The primary endpoint is the change in mean CIMT from baseline to the 14 month follow-up. These data (change in CIMT/year) will be compared for the LDL-C and HDL-C treatment groups using a t-test for independent groups and analyzed on an intention to treat principle. Secondary endpoints as outlined above will be compared using t tests or the chi-square test as appropriate for continuous or categorical variables. Baseline variables will be compared between study groups once the trial is completed to ensure that these characteristics were successfully balanced by the randomization procedure. In the event that a difference among these variables is found to exist (with appropriate statistical corrections for multiple variable testing, e.g., Bonferroni correction), then subsequent analyses (analysis of covariation, using general linear remodeling procedures) will be performed. All statistical tests will be conducted against a two-sided alternative hypothesis using a significance level of 0.05.

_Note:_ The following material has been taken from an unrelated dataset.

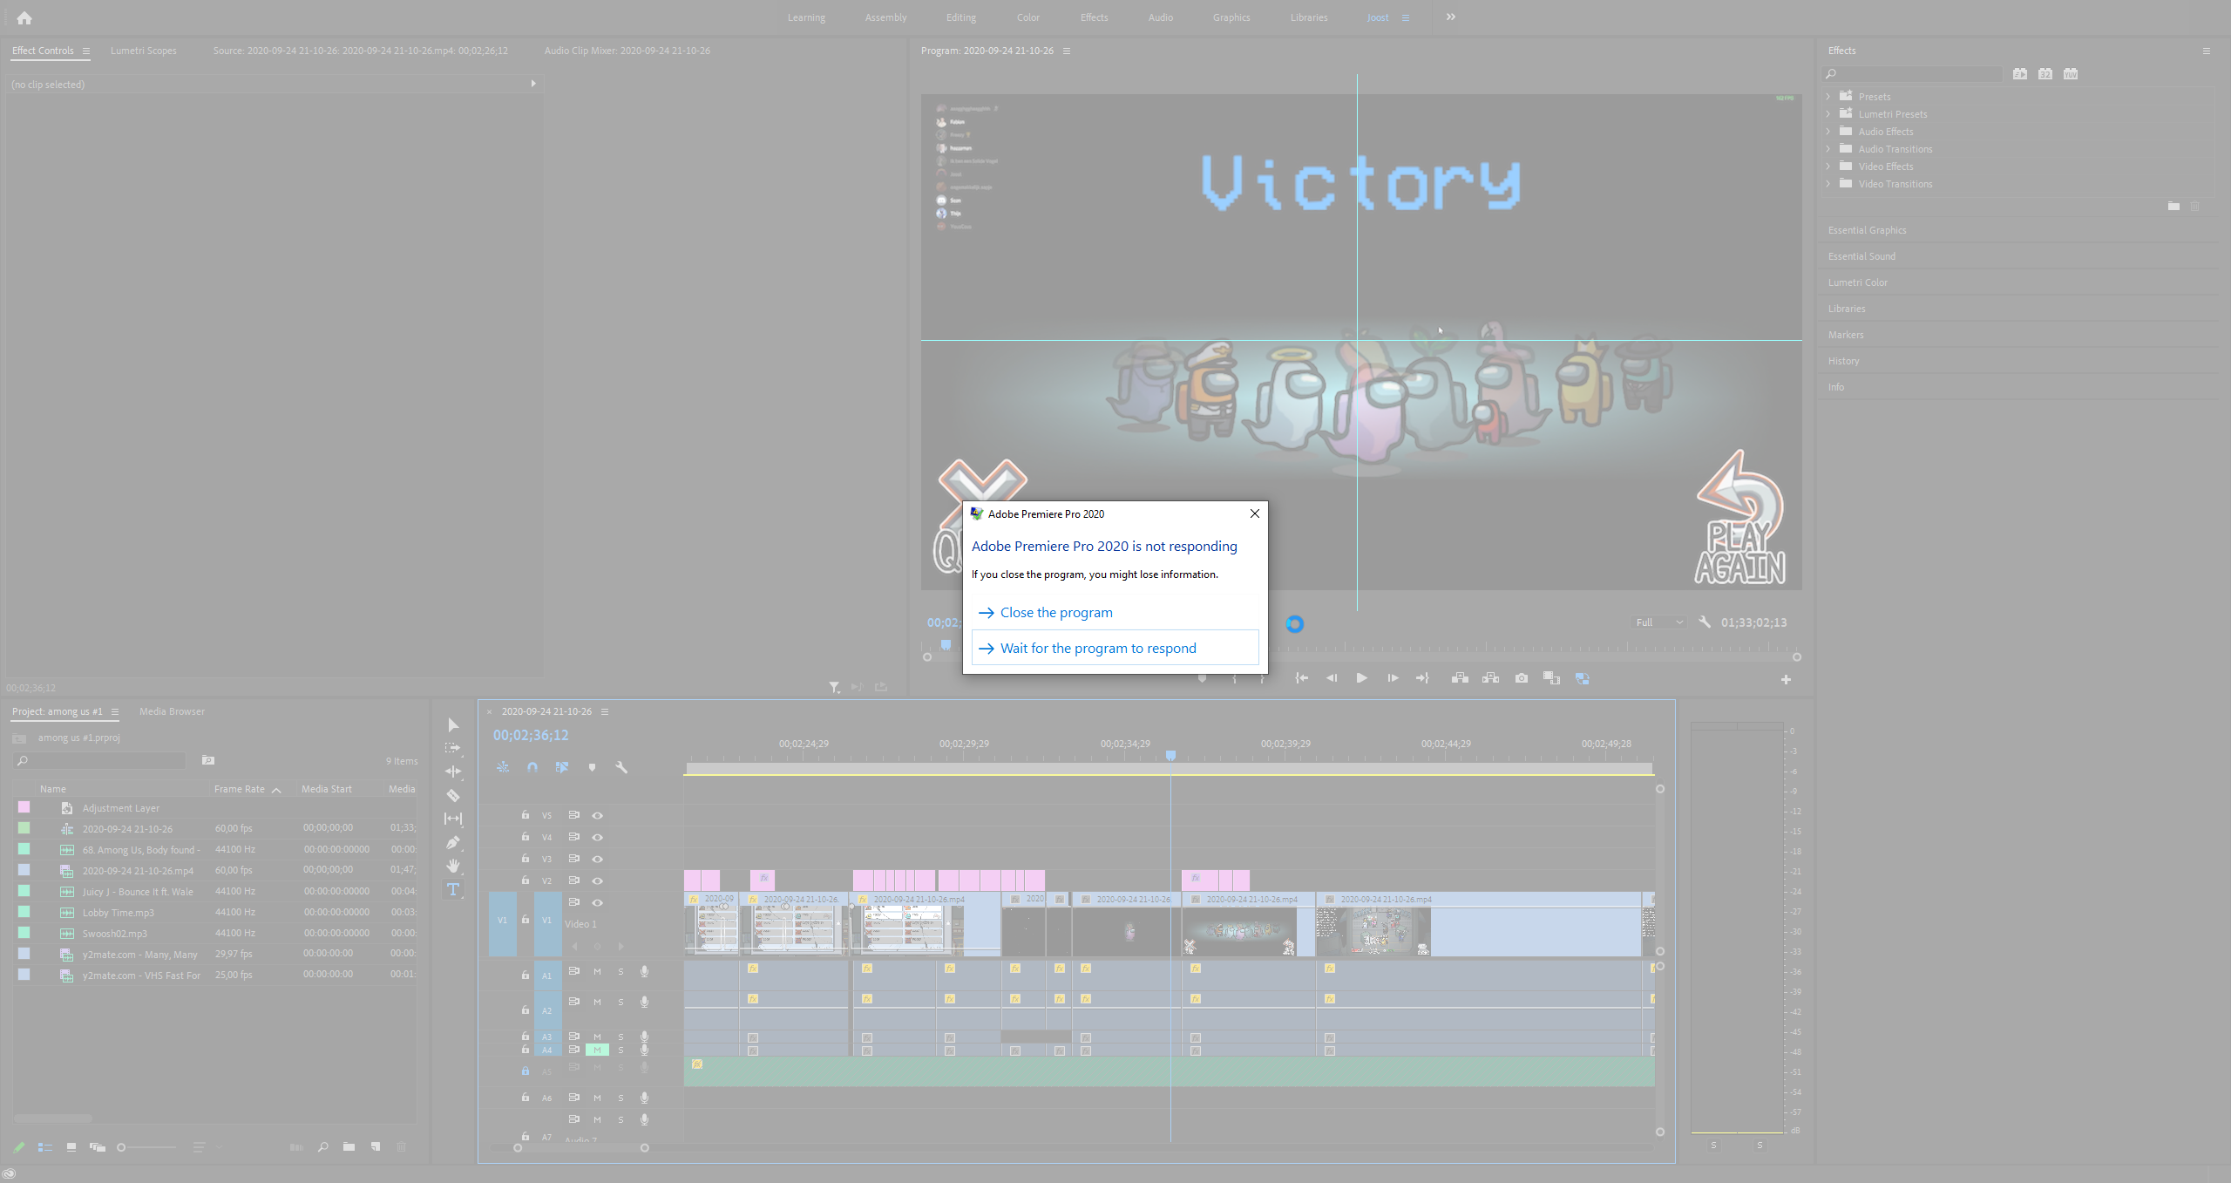Toggle the lock on track V3

coord(526,859)
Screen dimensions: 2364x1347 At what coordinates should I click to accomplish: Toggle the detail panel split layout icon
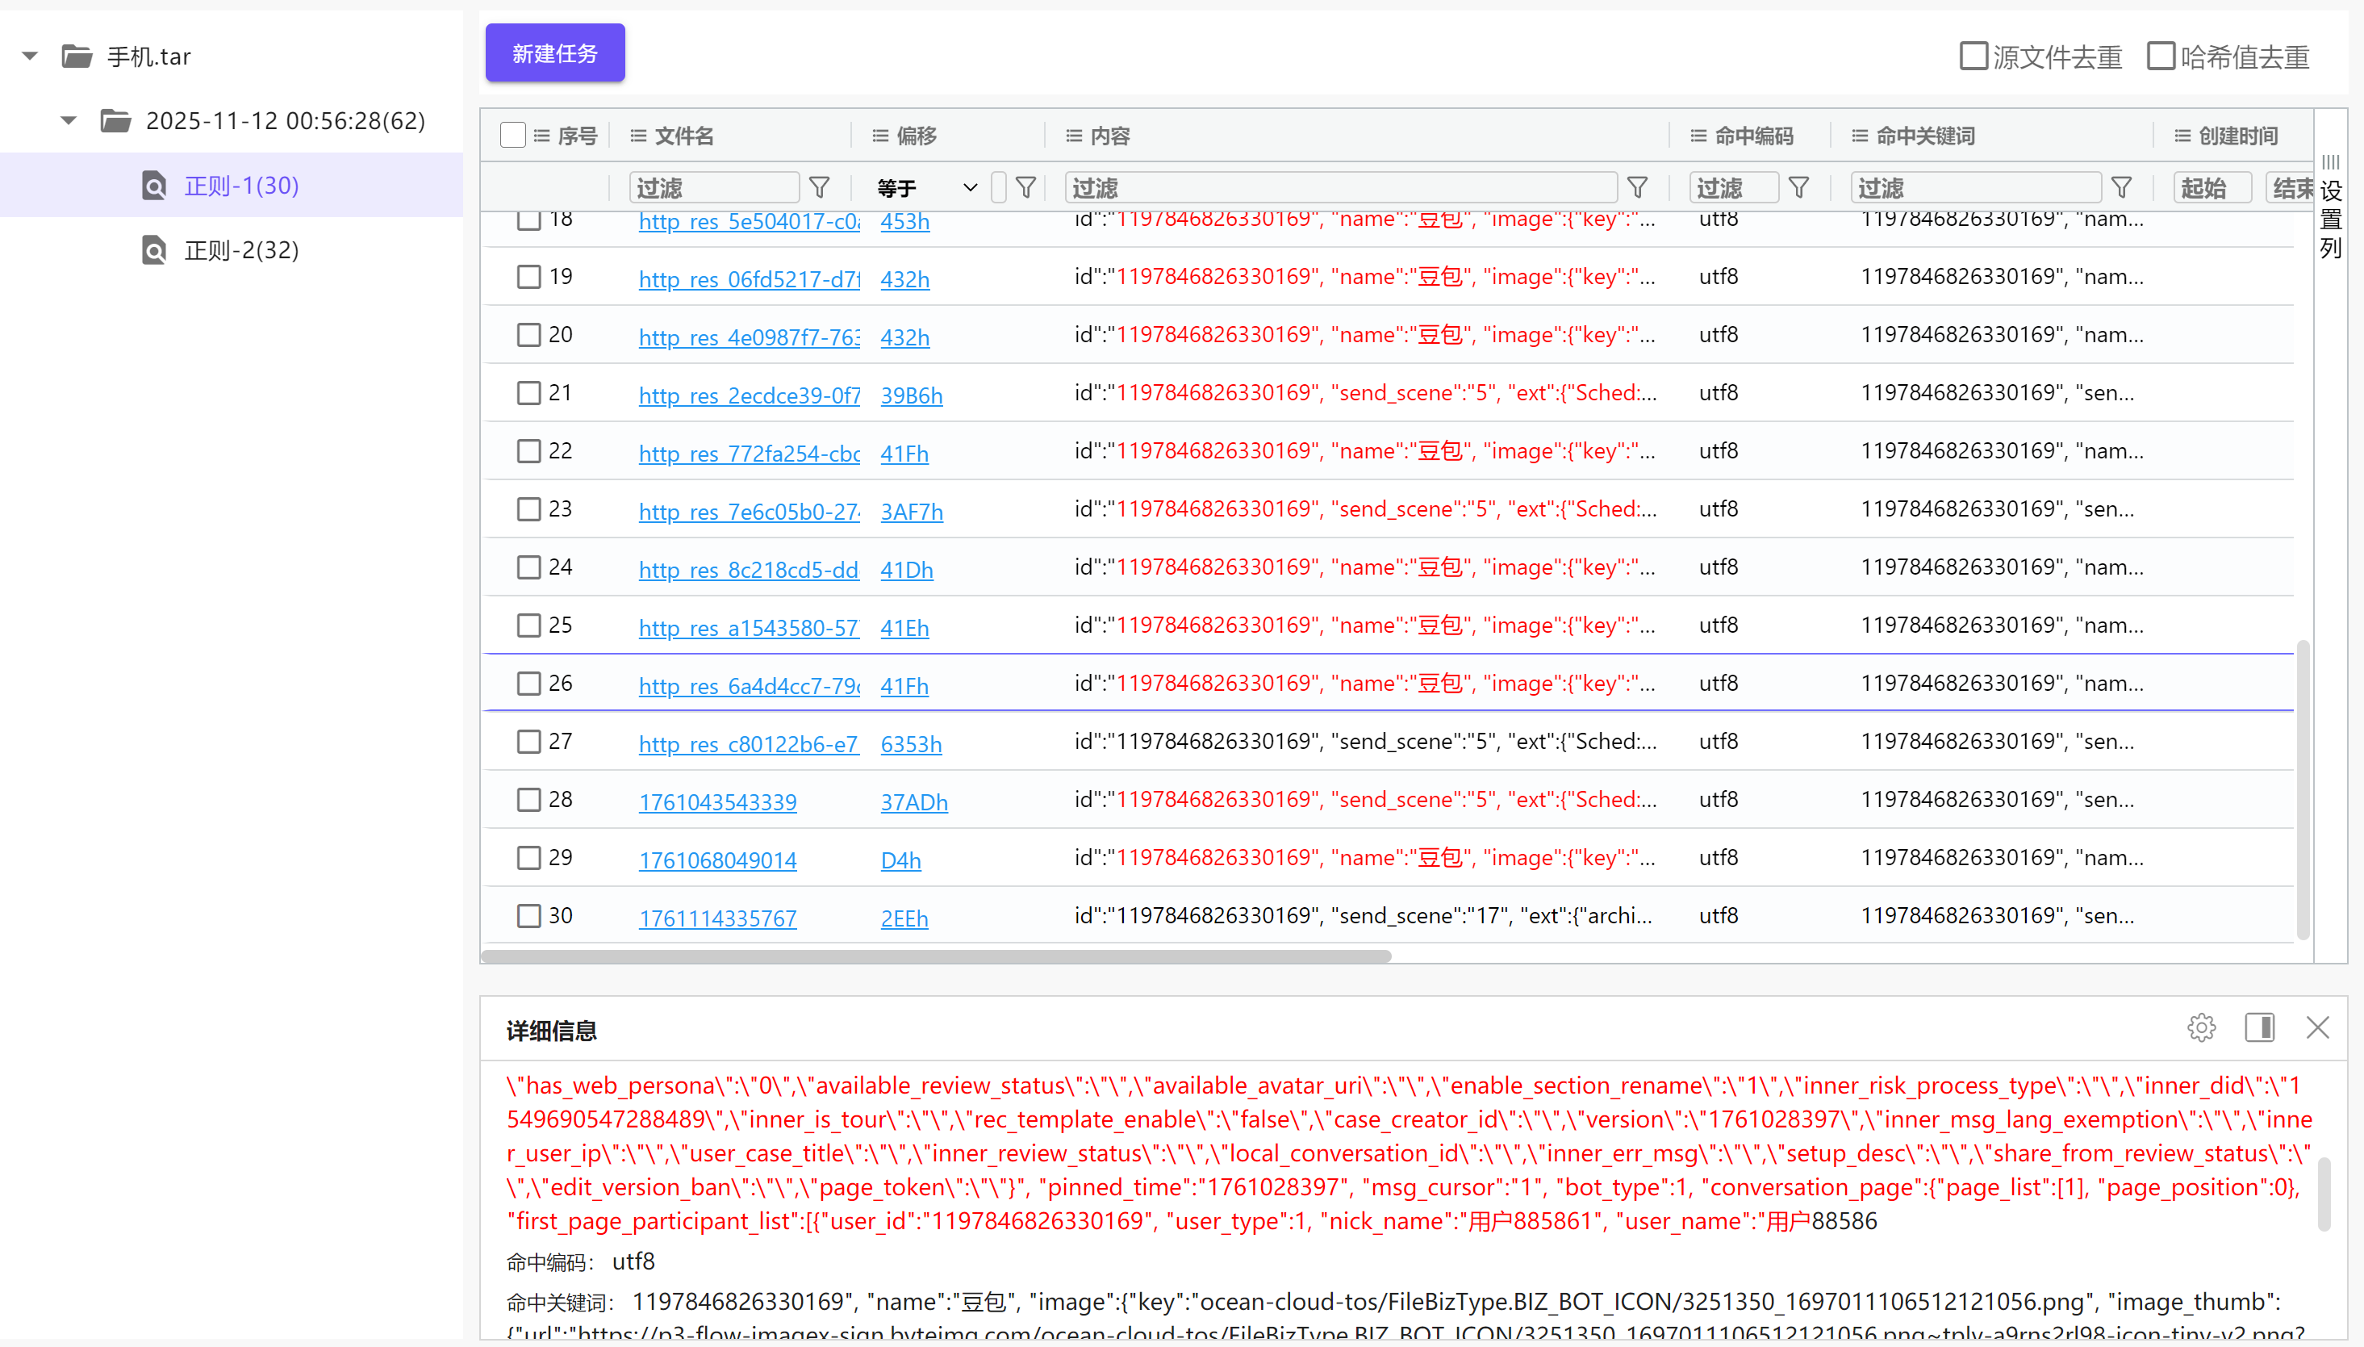tap(2259, 1028)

The study will conduct a prespecified, statistically-blinded, interim analysis according to the conservative method of O’Brien and Fleming [24]. This will be conducted after 180 subjects (60% of the planned sample size) have completed the study. Should the trial continue (primary endpoint is not met), the final adjusted P value will be set at 0.045 to account for alpha spending as a function of the interim analysis.

3 Conclusions

In patients with coronary heart disease stabilized on statin therapy, it is unknown whether targeting further LDL-C reduction or initiating HDL-C raising therapy is the superior lipid treatment approach. ARBITER 6-HALTS is a randomized clinical trial designed to address the effects of these two dyslipidemia treatment strategies on atherosclerosis progression in the carotid artery by randomizing patients to either ezetimibe or extended-release niacin. These data will guide clinicians on whether a lipid treatment strategy of raising HDL-C or further LDL-C reduction is superior in the secondary prevention of coronary heart disease. Enrollment in ARBITER 6-HALTS will begin in November 2006, with results anticipated in early 2009.